▶ _Records provided_
:::

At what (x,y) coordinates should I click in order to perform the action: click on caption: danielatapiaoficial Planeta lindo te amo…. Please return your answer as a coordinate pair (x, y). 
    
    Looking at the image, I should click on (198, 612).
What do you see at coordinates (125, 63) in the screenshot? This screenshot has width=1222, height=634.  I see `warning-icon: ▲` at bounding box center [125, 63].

:::

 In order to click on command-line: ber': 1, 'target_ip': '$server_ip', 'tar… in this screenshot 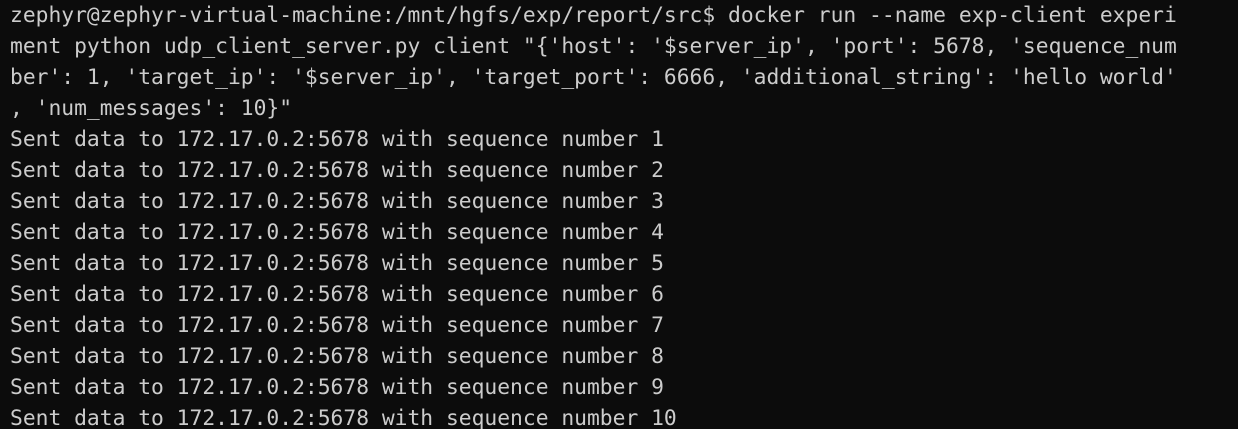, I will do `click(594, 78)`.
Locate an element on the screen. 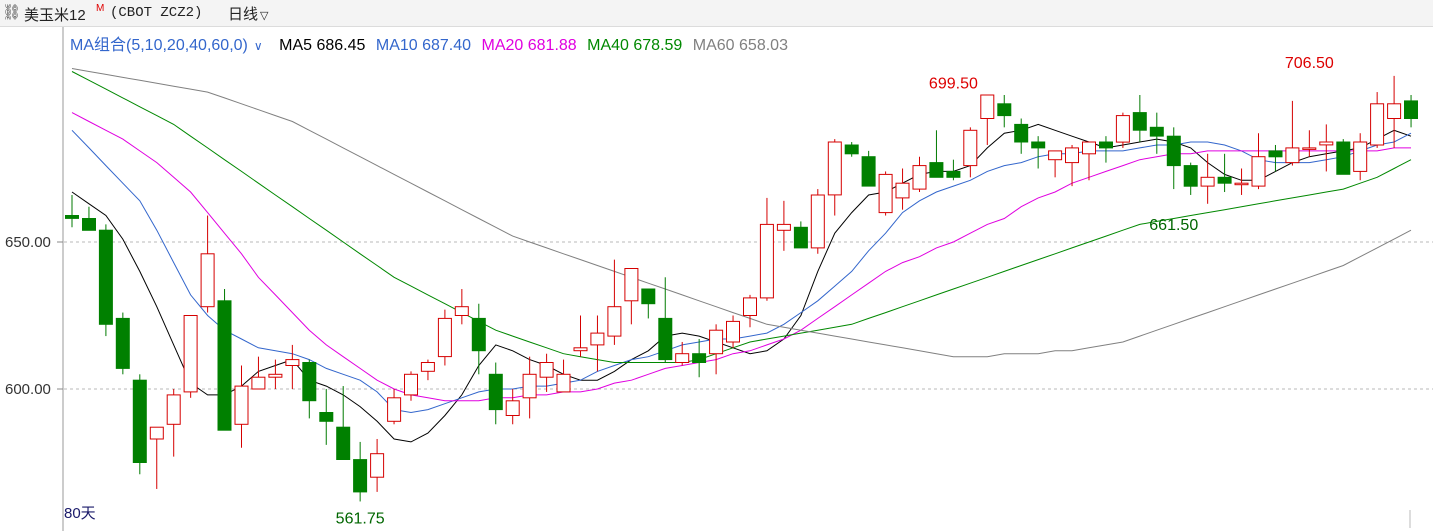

:::

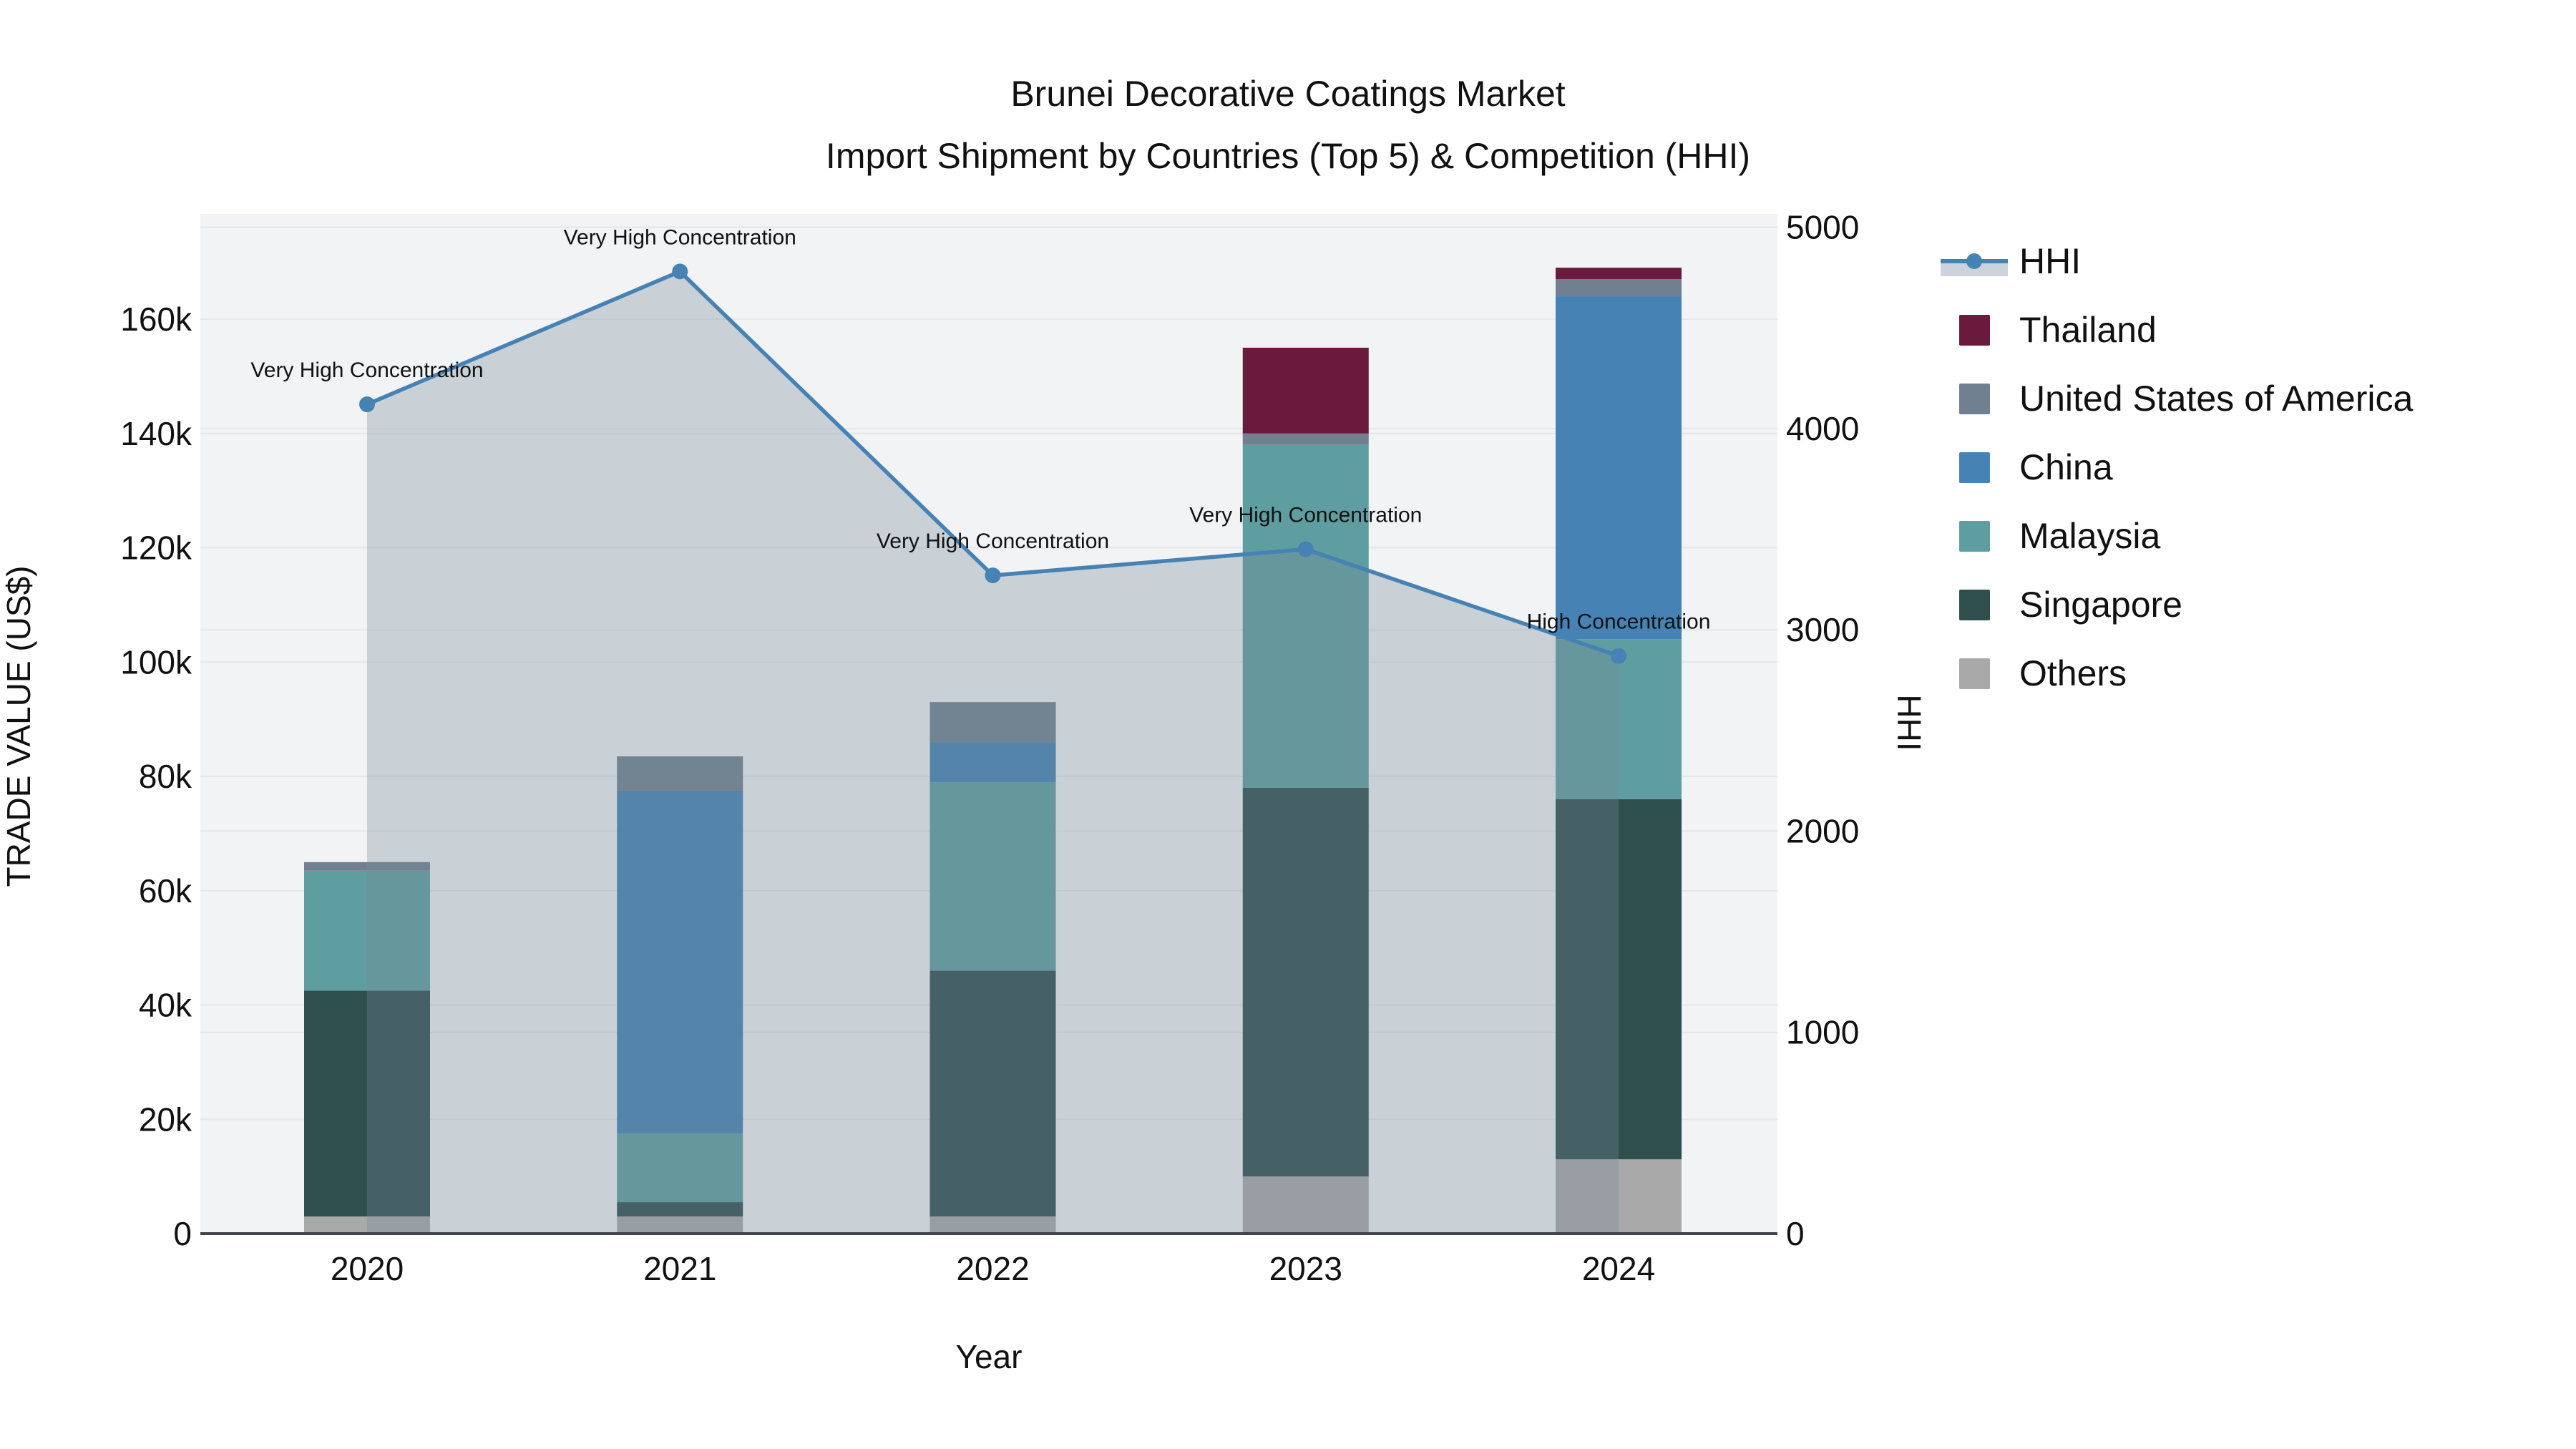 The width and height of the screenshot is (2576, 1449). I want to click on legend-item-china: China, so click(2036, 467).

:::

▶ _Directions_
List each line in the entries above that contains the word "should", treating uppercase and lowercase as different.

▶ _Reply_
At what (x,y) coordinates should I click in order to perform the action: click on caption: danielatapiaoficial Planeta lindo te amo…. Please return your answer as a coordinate pair (x, y). 
    Looking at the image, I should click on (198, 612).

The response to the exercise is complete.